Saturday, February 5, 2011

Junky and Monkish

George Herms takes a bric-a-brac opera to REDCAT
Monkish junkman Herms, with slide of protégé.

by Joseph Mailander


Towards the end of George Herms' musical-assemblage bricolage, The Artist's Life; a Free Jazz Opera, the lanky septuagenarian is hoisted into the air, far above two other suspended pieces of urban junk, a metal spiral staircase and a 600-pound buoy, that have also been lifted, spun, and "played" in performance. The stress load on REDCAT's rafters endures, and so does the point: there is lots of junk in the world, and the human spirit is both kin and transcendent to it. Like plants, as critic Robert Hughes has said, we need the shit of others on which to feed, and nobody in contemporary multimedia takes this to heart more than Herms.

Herms is equal mixes ad hoc artist and structured entertainer. While engaging, his constructions of detritus and his over-serious North Beach-circa-1960 stage presence play as much to giggle fits as to solemnity. He is possessed of as much gravitas as a boulevardier falling into a manhole, Chaplinesque in his solemnity.

His current work is scored as a "Free Jazz Opera" and two formidable jazz ensembles run away with the music to it. There are moments that make you laugh, and moments that make you wince. The first musical piece is pure brazz loft jazz and you wonder if you are in for ninety minutes of Eric Dolphy times seven. Through the piece, Herms stamps papers with various stamps on paper plates, makes unrecognizable impressions, and then holds them up to the two music ensembles, as though they are sheet music. They are not, of course; they are spontaneous conceptual art, and don't mesh with music at all.

| What to work on |
1/ Using the review of George Herms' jazz opera, decide whether each statement agrees with it: (a) One of the suspended objects is a buoy weighing 600 pounds; (b) the music is played by a single jazz ensemble; (c) the stamped paper plates Herms holds up serve as real sheet music. Answer yes or no for each, quoting the deciding words of the review.
2/ Write the next part of the review of George Herms' jazz opera, beginning after its last sentence.
The listing after this point comes from a separate source.

| Source information |
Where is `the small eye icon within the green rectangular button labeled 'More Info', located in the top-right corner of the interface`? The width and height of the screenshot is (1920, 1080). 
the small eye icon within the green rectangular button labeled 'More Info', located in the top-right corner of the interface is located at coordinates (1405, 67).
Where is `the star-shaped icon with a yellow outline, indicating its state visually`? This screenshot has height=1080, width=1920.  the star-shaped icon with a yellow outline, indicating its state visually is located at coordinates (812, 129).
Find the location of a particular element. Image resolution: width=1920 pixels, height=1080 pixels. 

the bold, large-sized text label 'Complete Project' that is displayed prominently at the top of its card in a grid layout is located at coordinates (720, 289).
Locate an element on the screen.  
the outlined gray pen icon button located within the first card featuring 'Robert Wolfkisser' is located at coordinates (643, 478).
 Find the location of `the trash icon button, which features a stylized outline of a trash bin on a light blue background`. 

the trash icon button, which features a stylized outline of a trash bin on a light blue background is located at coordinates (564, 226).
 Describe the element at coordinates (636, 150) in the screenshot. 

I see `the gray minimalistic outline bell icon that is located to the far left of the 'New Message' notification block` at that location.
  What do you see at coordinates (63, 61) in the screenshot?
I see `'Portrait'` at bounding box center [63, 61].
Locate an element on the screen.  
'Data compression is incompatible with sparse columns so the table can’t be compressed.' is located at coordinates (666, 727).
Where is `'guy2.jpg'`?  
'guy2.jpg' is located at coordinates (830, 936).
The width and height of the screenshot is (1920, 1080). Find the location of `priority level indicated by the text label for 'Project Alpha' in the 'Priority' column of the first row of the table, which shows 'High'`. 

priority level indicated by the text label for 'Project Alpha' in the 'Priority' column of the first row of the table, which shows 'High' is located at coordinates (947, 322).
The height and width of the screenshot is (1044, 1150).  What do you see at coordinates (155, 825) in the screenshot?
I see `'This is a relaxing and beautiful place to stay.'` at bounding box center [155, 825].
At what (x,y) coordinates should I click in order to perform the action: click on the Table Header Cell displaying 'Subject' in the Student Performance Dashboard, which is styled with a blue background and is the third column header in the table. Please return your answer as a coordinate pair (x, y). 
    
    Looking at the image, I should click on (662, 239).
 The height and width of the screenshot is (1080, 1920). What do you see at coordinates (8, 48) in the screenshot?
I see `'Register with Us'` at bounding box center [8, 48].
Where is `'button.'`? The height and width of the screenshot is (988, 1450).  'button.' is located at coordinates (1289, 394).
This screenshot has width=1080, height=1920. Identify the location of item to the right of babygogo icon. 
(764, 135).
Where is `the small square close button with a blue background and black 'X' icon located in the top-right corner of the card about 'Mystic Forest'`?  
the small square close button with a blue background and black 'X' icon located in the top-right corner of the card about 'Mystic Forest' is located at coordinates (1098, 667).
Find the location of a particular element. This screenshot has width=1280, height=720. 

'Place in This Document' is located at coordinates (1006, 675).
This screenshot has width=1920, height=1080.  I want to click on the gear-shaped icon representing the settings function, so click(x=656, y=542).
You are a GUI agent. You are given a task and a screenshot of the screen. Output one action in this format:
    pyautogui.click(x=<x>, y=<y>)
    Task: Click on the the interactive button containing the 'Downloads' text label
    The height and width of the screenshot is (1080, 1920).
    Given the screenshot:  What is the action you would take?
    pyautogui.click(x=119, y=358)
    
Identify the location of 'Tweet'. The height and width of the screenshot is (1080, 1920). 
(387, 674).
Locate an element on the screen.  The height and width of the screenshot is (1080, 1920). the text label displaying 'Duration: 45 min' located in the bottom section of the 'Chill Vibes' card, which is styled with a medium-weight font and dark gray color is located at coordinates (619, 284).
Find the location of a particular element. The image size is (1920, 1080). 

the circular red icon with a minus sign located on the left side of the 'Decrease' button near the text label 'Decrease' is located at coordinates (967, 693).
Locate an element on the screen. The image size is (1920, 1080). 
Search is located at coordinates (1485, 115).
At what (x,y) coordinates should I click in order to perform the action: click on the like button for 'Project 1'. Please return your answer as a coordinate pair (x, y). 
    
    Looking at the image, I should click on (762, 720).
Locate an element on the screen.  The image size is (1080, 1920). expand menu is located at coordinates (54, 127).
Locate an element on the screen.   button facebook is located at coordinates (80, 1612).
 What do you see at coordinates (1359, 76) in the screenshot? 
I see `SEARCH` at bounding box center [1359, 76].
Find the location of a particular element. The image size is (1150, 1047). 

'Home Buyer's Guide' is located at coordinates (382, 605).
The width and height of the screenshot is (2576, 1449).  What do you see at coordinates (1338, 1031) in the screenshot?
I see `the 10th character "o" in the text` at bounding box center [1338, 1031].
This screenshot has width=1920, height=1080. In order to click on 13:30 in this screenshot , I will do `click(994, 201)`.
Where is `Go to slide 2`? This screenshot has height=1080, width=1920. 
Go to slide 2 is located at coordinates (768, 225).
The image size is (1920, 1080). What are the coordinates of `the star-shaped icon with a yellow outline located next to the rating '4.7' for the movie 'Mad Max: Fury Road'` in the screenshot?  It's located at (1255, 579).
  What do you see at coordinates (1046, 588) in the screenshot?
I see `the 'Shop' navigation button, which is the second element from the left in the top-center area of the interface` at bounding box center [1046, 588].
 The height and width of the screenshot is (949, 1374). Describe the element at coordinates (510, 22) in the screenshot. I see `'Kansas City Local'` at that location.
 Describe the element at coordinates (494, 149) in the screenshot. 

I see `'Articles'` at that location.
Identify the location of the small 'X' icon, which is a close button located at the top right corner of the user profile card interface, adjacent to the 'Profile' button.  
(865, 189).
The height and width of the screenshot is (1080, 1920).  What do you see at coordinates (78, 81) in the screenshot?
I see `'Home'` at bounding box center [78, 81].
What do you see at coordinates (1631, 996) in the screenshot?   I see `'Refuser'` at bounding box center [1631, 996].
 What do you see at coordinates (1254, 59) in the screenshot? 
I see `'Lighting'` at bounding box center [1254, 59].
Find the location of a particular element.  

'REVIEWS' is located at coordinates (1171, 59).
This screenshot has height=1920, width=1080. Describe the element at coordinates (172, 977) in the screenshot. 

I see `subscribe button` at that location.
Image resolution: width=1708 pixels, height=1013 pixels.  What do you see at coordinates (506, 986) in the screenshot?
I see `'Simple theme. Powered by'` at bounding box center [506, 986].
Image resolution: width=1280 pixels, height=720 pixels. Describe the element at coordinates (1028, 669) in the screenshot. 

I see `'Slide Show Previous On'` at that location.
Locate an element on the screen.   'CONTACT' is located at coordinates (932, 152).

| Answer set |
1/
(a) Yes: "a 600-pound buoy"
(b) No: "two formidable jazz ensembles run away with the music to it"
(c) No: "They are not, of course; they are spontaneous conceptual art, and don't mesh with music at all."

2/
But as much of the rest of the media are the recognizably found-objects we see in assemblage sculpture, much of the rest of the music is recognizable west coast jazz, some of it as friendly and refreshingly familiar as Art Blakey's Jazz Messengers ensembles of old. The music is pumped out by Bobby Bradford Mo’tet and the Theo Saunders Group, and these two units are split on stage, delivering sturdy, brassy, spot-on bop and modal jazz through the evening.

If there is disappointment, it is that Herms does much not explore the musicality and tonality of the found objects he fetishizes. A spinning staircase and later a spinning buoy--rolled out on dollies and hung from the rafters--end up exceptionally large gongs emitting exceptionally small dongs. Herms taps them, somewhat rhythmically, somewhat curiously, and appears to have no special talent for percussion, In fact, the production's highly talented and multi-faceted soprano, Diana Briscoe (she not only sings and dances, she helps Herms slip into his hoist), invited to play the buoy by rapping it with a short segment of a 2x4, brings far more musicality to the exploration than Herms, who seemed satisfied to pound one of the buoy's indentations that consistently resounded a perfect B perhaps because he recognized the note.

Highlights for me included a very solemn construction and erection of a makeshift cross during the piece that celebrated death and the final dance in which Herms shoulders a helter-skelter stepladder riddled with detritus and dances with his sporting soprano.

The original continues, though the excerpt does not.